--- START ---

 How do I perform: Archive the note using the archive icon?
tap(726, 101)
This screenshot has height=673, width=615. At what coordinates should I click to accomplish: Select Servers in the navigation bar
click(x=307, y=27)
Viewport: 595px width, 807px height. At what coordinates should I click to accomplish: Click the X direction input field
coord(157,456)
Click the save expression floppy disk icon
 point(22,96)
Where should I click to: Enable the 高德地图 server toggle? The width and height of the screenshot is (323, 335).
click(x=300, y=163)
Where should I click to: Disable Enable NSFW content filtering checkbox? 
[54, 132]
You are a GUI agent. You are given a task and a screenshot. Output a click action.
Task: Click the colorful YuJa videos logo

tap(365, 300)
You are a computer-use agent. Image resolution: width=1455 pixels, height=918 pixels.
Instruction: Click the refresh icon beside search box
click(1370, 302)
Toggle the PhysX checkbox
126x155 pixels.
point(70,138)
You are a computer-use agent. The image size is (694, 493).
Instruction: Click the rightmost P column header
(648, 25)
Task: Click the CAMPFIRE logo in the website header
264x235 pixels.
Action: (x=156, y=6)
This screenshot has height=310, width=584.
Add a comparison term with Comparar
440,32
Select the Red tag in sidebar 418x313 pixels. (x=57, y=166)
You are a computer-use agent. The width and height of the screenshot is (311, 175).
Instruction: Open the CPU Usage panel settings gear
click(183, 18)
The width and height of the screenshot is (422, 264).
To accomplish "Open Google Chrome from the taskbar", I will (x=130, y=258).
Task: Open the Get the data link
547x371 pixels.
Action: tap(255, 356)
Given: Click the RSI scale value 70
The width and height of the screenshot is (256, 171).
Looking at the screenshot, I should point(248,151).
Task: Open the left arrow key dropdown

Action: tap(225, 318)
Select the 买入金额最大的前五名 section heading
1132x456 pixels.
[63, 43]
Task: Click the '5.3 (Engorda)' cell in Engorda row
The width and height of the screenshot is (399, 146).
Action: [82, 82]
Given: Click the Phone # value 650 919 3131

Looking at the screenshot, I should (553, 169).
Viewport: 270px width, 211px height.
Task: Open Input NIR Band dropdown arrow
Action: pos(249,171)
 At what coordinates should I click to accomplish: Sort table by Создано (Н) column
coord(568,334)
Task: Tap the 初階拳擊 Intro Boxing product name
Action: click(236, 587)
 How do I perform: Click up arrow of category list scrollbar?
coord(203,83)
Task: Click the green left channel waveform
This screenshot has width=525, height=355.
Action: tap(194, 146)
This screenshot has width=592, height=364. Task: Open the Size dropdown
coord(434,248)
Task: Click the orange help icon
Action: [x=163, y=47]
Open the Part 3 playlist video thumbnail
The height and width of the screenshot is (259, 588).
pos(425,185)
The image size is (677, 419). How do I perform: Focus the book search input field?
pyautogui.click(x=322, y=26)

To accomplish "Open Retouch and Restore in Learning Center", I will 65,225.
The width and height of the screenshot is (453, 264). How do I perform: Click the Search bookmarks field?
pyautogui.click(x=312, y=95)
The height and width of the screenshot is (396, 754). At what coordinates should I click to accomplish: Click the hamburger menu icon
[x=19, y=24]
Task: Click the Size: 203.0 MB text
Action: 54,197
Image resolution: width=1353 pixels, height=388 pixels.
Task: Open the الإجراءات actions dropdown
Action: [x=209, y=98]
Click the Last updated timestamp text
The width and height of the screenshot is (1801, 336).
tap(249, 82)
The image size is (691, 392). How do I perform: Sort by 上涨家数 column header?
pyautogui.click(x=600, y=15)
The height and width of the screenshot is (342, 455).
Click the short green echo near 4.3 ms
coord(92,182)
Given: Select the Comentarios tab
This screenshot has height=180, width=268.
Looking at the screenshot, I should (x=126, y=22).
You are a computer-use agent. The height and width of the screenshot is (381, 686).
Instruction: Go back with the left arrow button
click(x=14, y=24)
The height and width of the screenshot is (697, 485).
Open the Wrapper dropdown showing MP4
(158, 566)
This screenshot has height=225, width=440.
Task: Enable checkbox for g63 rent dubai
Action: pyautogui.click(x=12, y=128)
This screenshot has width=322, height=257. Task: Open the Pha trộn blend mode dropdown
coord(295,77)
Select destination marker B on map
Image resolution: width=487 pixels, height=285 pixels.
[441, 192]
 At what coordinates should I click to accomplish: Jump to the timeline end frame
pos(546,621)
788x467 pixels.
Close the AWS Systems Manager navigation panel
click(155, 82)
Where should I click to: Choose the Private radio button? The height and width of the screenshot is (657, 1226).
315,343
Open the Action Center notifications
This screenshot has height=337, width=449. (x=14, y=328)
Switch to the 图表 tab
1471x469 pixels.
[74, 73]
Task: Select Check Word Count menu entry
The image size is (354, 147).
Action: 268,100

--- END ---

Task prompt: The full set of records above must be retyped exactly.

Exercise output:
 How do I perform: Archive the note using the archive icon?
tap(726, 101)
This screenshot has height=673, width=615. At what coordinates should I click to accomplish: Select Servers in the navigation bar
click(x=307, y=27)
Viewport: 595px width, 807px height. At what coordinates should I click to accomplish: Click the X direction input field
coord(157,456)
Click the save expression floppy disk icon
 point(22,96)
Where should I click to: Enable the 高德地图 server toggle? The width and height of the screenshot is (323, 335).
click(x=300, y=163)
Where should I click to: Disable Enable NSFW content filtering checkbox? 
[54, 132]
You are a GUI agent. You are given a task and a screenshot. Output a click action.
Task: Click the colorful YuJa videos logo

tap(365, 300)
You are a computer-use agent. Image resolution: width=1455 pixels, height=918 pixels.
Instruction: Click the refresh icon beside search box
click(1370, 302)
Toggle the PhysX checkbox
126x155 pixels.
point(70,138)
You are a computer-use agent. The image size is (694, 493).
Instruction: Click the rightmost P column header
(648, 25)
Task: Click the CAMPFIRE logo in the website header
264x235 pixels.
Action: (x=156, y=6)
This screenshot has height=310, width=584.
Add a comparison term with Comparar
440,32
Select the Red tag in sidebar 418x313 pixels. (x=57, y=166)
You are a computer-use agent. The width and height of the screenshot is (311, 175).
Instruction: Open the CPU Usage panel settings gear
click(183, 18)
The width and height of the screenshot is (422, 264).
To accomplish "Open Google Chrome from the taskbar", I will (x=130, y=258).
Task: Open the Get the data link
547x371 pixels.
Action: tap(255, 356)
Given: Click the RSI scale value 70
The width and height of the screenshot is (256, 171).
Looking at the screenshot, I should point(248,151).
Task: Open the left arrow key dropdown

Action: tap(225, 318)
Select the 买入金额最大的前五名 section heading
1132x456 pixels.
[63, 43]
Task: Click the '5.3 (Engorda)' cell in Engorda row
The width and height of the screenshot is (399, 146).
Action: [82, 82]
Given: Click the Phone # value 650 919 3131

Looking at the screenshot, I should (553, 169).
Viewport: 270px width, 211px height.
Task: Open Input NIR Band dropdown arrow
Action: pos(249,171)
 At what coordinates should I click to accomplish: Sort table by Создано (Н) column
coord(568,334)
Task: Tap the 初階拳擊 Intro Boxing product name
Action: click(236, 587)
 How do I perform: Click up arrow of category list scrollbar?
coord(203,83)
Task: Click the green left channel waveform
This screenshot has width=525, height=355.
Action: tap(194, 146)
This screenshot has width=592, height=364. Task: Open the Size dropdown
coord(434,248)
Task: Click the orange help icon
Action: [x=163, y=47]
Open the Part 3 playlist video thumbnail
The height and width of the screenshot is (259, 588).
pos(425,185)
The image size is (677, 419). How do I perform: Focus the book search input field?
pyautogui.click(x=322, y=26)

To accomplish "Open Retouch and Restore in Learning Center", I will 65,225.
The width and height of the screenshot is (453, 264). How do I perform: Click the Search bookmarks field?
pyautogui.click(x=312, y=95)
The height and width of the screenshot is (396, 754). At what coordinates should I click to accomplish: Click the hamburger menu icon
[x=19, y=24]
Task: Click the Size: 203.0 MB text
Action: 54,197
Image resolution: width=1353 pixels, height=388 pixels.
Task: Open the الإجراءات actions dropdown
Action: [x=209, y=98]
Click the Last updated timestamp text
The width and height of the screenshot is (1801, 336).
tap(249, 82)
The image size is (691, 392). How do I perform: Sort by 上涨家数 column header?
pyautogui.click(x=600, y=15)
The height and width of the screenshot is (342, 455).
Click the short green echo near 4.3 ms
coord(92,182)
Given: Select the Comentarios tab
This screenshot has height=180, width=268.
Looking at the screenshot, I should (x=126, y=22).
You are a computer-use agent. The height and width of the screenshot is (381, 686).
Instruction: Go back with the left arrow button
click(x=14, y=24)
The height and width of the screenshot is (697, 485).
Open the Wrapper dropdown showing MP4
(158, 566)
This screenshot has height=225, width=440.
Task: Enable checkbox for g63 rent dubai
Action: pyautogui.click(x=12, y=128)
This screenshot has width=322, height=257. Task: Open the Pha trộn blend mode dropdown
coord(295,77)
Select destination marker B on map
Image resolution: width=487 pixels, height=285 pixels.
[441, 192]
 At what coordinates should I click to accomplish: Jump to the timeline end frame
pos(546,621)
788x467 pixels.
Close the AWS Systems Manager navigation panel
click(155, 82)
Where should I click to: Choose the Private radio button? The height and width of the screenshot is (657, 1226).
315,343
Open the Action Center notifications
This screenshot has height=337, width=449. (x=14, y=328)
Switch to the 图表 tab
1471x469 pixels.
[74, 73]
Task: Select Check Word Count menu entry
The image size is (354, 147).
Action: 268,100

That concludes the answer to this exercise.